Filter the records below down to the lines that contain the string "should", and copy each matching line unchanged.
#####
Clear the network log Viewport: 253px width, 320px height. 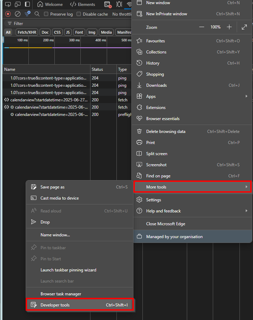pyautogui.click(x=18, y=14)
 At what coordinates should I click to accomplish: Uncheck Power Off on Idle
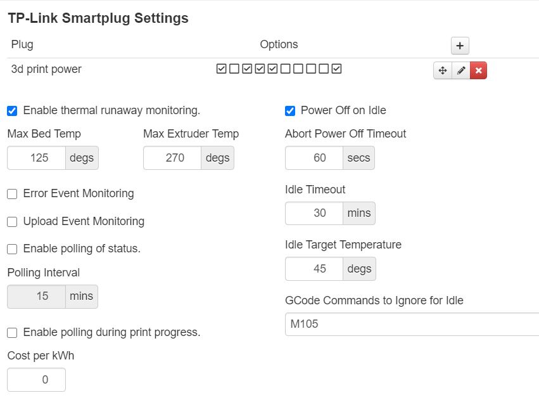click(x=289, y=110)
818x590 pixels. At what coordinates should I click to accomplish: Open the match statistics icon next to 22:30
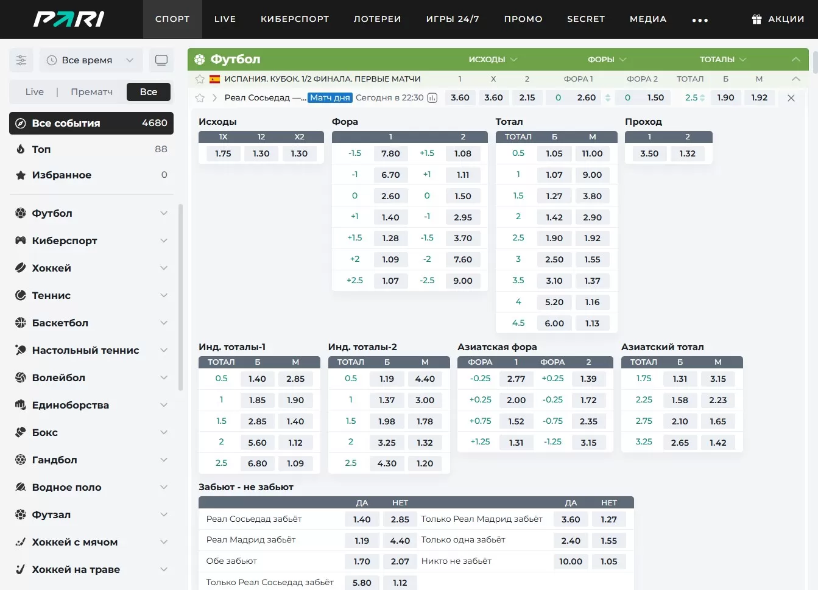pyautogui.click(x=432, y=98)
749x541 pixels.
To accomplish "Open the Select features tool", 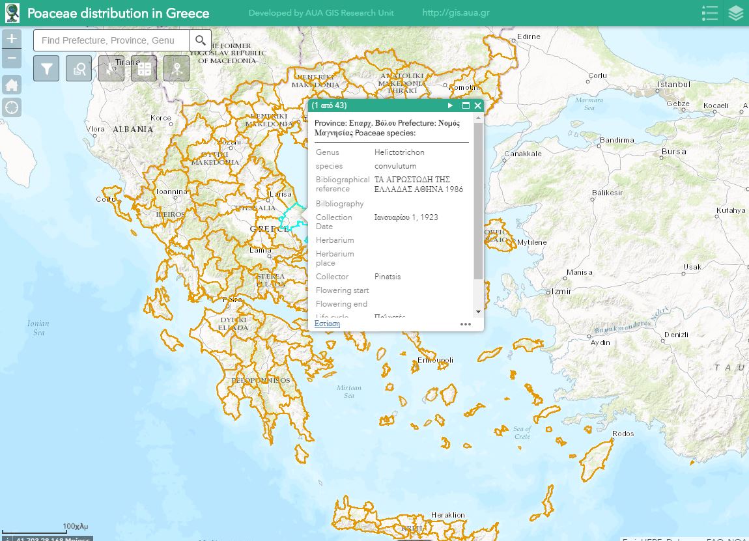I will point(111,68).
#####
Solution to this exercise:
 At what coordinates should I click to accomplish: Uncheck Power Off on Idle
818x590 pixels. At what coordinates should I click to accomplish: Open the match statistics icon next to 22:30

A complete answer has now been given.